Fitter, happier, more productive? Should other countries follow Sweden's lead and cut the length of the working day? Self-professed 'lazy man' Ioan Marc Jones believes it's time for a change to the amount of time we spend at work
I reckon it’s precisely the average employee’s laziness - the reluctance to engage in physical or mental activity - that lends credibility to the argument for the six-hour working day. This isn’t a lazy argument, but a lazy man’s argument. And I am that lazy man.
So to make the argument for the six-hour workday, I’ll use myself as a prototype. After all, I’m a rather typical employee: hard working at the start of the day, incredibly lazy towards the end. I’ll therefore play the part of
- the economic actor.
Three years ago, I was a lonely post boy. At the beginning of my shift, I hauled vast sacks of mail up four flights of stairs. For the next few hours, I sifted through thousands of letters and sorted them into piles. After lunch, I printed labels for couriers and used a franking machine to categorise the letters into first and second class. By the seventh hour, I was losing the will to live, so I double-checked random items that probably didn’t need double-checking and triple-checked items that definitely didn’t need triple-checking.

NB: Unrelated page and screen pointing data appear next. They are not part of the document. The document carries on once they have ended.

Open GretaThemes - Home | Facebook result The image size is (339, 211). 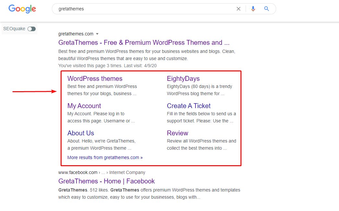click(106, 181)
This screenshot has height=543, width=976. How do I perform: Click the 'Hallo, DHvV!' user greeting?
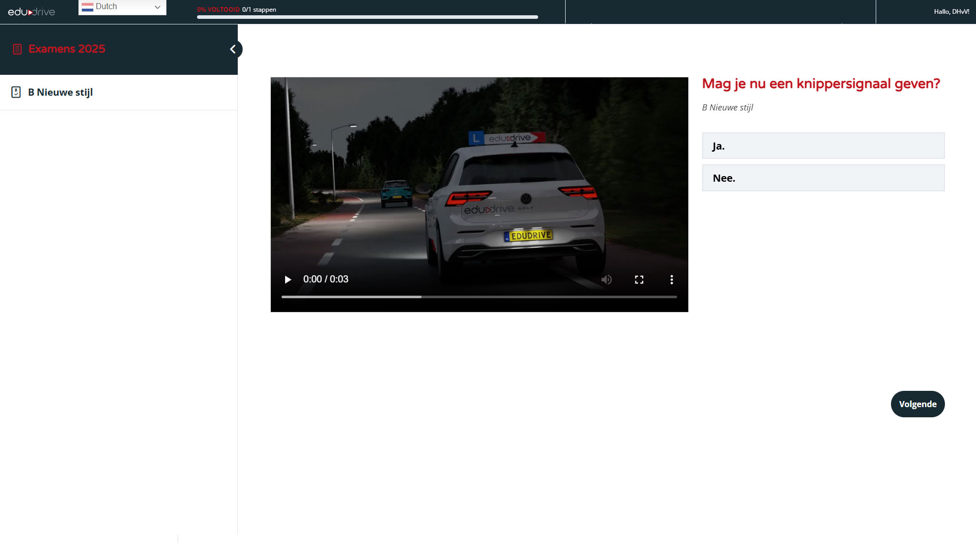coord(951,11)
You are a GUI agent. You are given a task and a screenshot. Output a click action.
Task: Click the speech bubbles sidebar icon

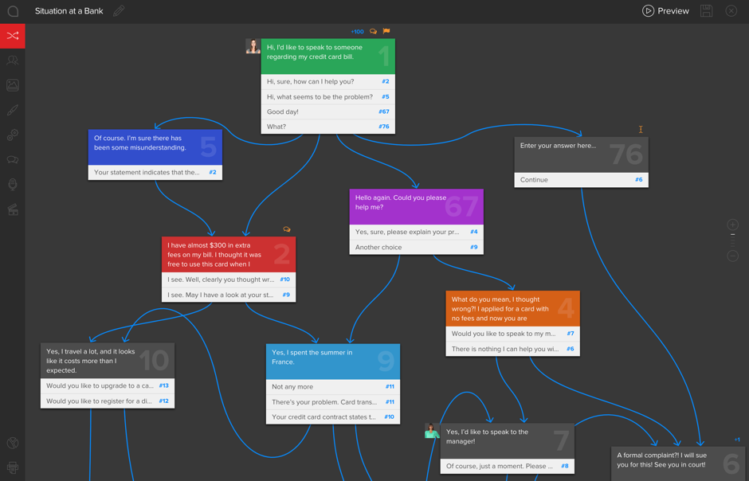(13, 160)
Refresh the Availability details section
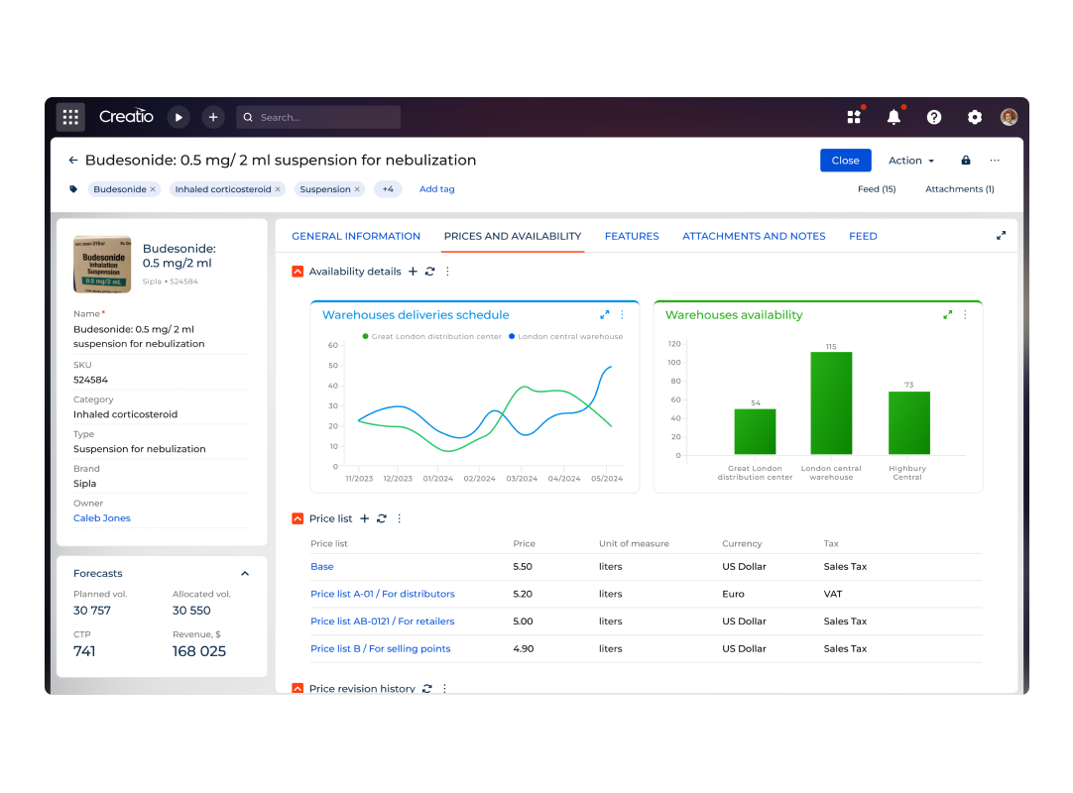1073x793 pixels. 429,272
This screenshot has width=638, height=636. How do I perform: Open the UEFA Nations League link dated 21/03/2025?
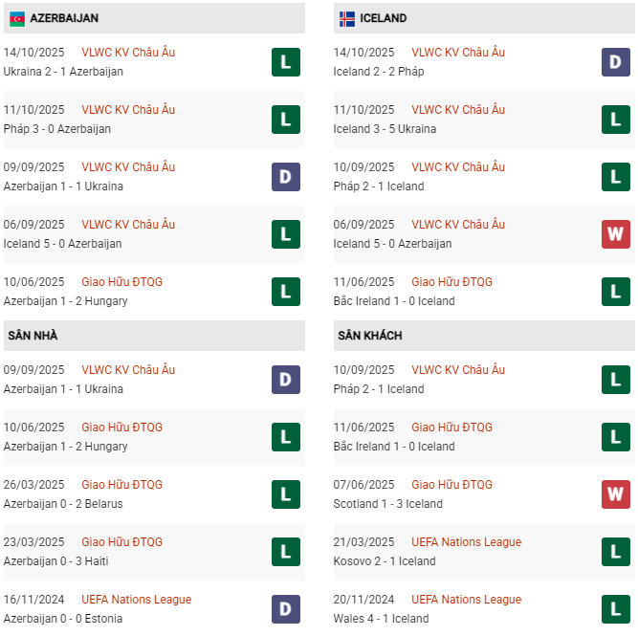(x=466, y=542)
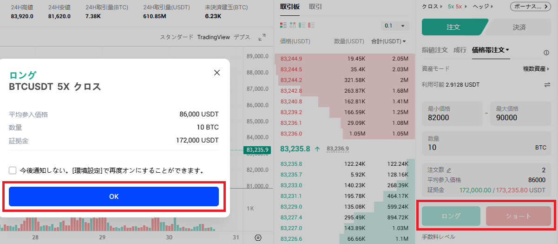Close the ロング confirmation dialog
Viewport: 558px width, 244px height.
(217, 73)
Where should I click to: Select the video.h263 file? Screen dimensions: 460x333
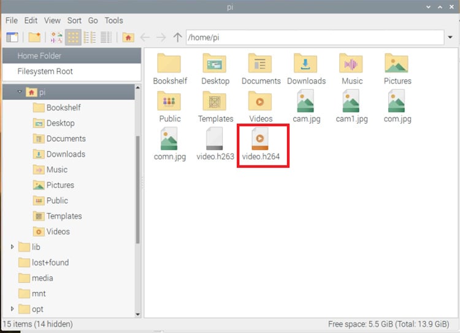(x=215, y=144)
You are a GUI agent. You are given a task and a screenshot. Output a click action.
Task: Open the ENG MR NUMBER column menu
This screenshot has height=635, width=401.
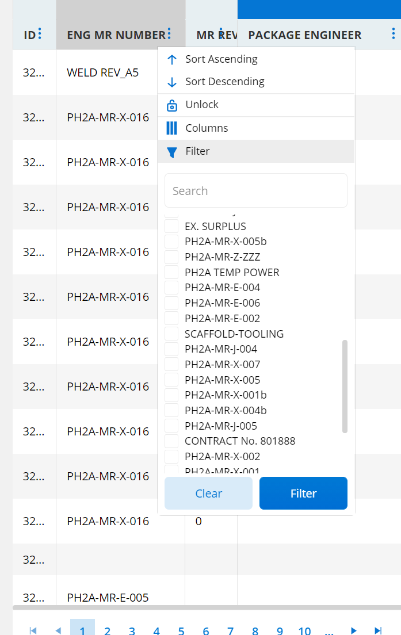click(x=169, y=33)
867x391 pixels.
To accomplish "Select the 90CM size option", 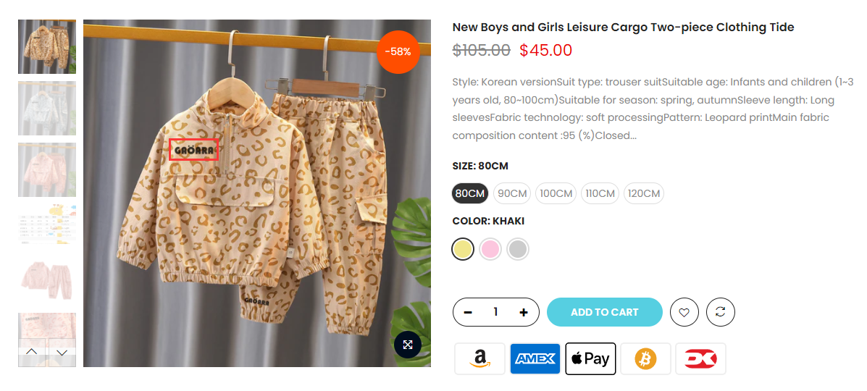I will pyautogui.click(x=512, y=193).
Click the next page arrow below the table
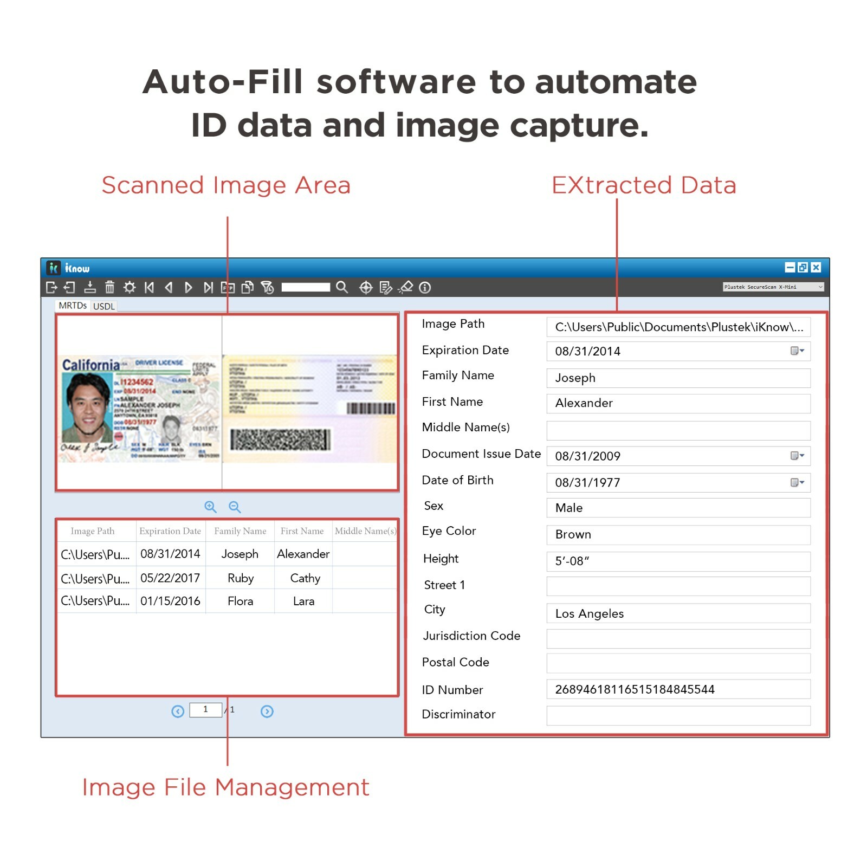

My final (eighth) hour was what I referred to as ‘me-time’. I was too tired to maintain high or even medium levels of productivity, so I just dossed around. I tend to keep this information from future employers.
Economists could measure my levels of productivity using what they call marginal analysis. At the start of the day - when I was a productive, but still lonely post boy - the marginal benefit of my employment was high. As the day rolled on, I grew tired and lazy: I sent out fewer parcels, triple-checked unnecessary items, embraced ‘me-time’, which saw my marginal benefit decrease, as my utility fell. The marginal cost at the beginning of the day was low, but increased as the day went on, as I’m apparently not just a lazy worker but an exponentially lazy worker. Again, this is not how I describe myself to potential employers.
According to many economists, most workers follow a similar pattern: they become less productive as the day goes on. There are several reasons to explain this phenomenon.
Firstly, tasks greet as the day begins. Whether you sell apples or run Apple, work accumulates overnight. I assume an apple seller has to pick through boxes of apples, removing the odd bruised Golden Delicious, and I assume the CEO of Apple has to do something of imminent importance I couldn’t possibly comprehend, such as counting piles of cash. For most employees, the workload is highest in the morning. As employees complete tasks, therefore, their workload tends to decrease.
Secondly, as previously mentioned, employees become more tired as the day progresses. A grape picker, to use an extreme example, will pick perhaps 100 grapes in their first hour, but only 50 grapes in the final hour. Therefore, even if the workload is endless - something I’ve thankfully rarely experienced - employees still reduce their utility through fatigue or, in my case, sheer, exponential and exceptional laziness.
Thirdly, employees really do tend to embrace ‘me-time’. A friend of mine calls it ‘end-of-day-syndrome’; that inviolable part of the day when workers feel they’ve worked long and hard enough and so deserve a break. A quick look at social media usage supports this phenomenon. A study published on Quick Sprout found that Facebook posts receive the most clicks at 3pm, retweets occur most often around 5pm and Instagram posts are most successful after 3pm. The apotheosis of low productivity occurs when employees start retweeting photos of cats and uploading bored selfies. Social media is the final retreat of ‘end-of-day-syndrome’ sufferers.
“By the seventh hour, I was losing the will to live, so I double-checked random items that probably didn’t need double-checking and triple-checked items that definitely didn’t need triple-checking.
”
Using marginal analysis, we can therefore conclude that the final few hours of the workday are the least
, not just for the employee, but also for the employer, as employees’ utility significantly decreases, yet the pay remains the same. Thus one could argue it’s efficient for employees to work fewer hours.
This was the rationale behind Sweden’s recent decision to allow companies to implement the six-hour workday. The results, as expected, saw efficiency improve alongside a decrease in staff turnover. Employees reported better morale and thus employers retained talent without spending over the odds on recruitment. Employees improved their utility and therefore employers reported an increased efficiency. So the case for working fewer hours is clear.
One may assume I’m proselytising about the six-hour workday because I’m an exponentially lazy worker. This assumption is correct. I am indeed using marginal analysis to excuse my laziness. It’s precisely the laziness of the average worker, however, that justifies this contention. Low productivity results in time and money wasted. Working hard is indeed a virtue, but working harder for fewer hours, for this lazy man at least, seems equally virtuous.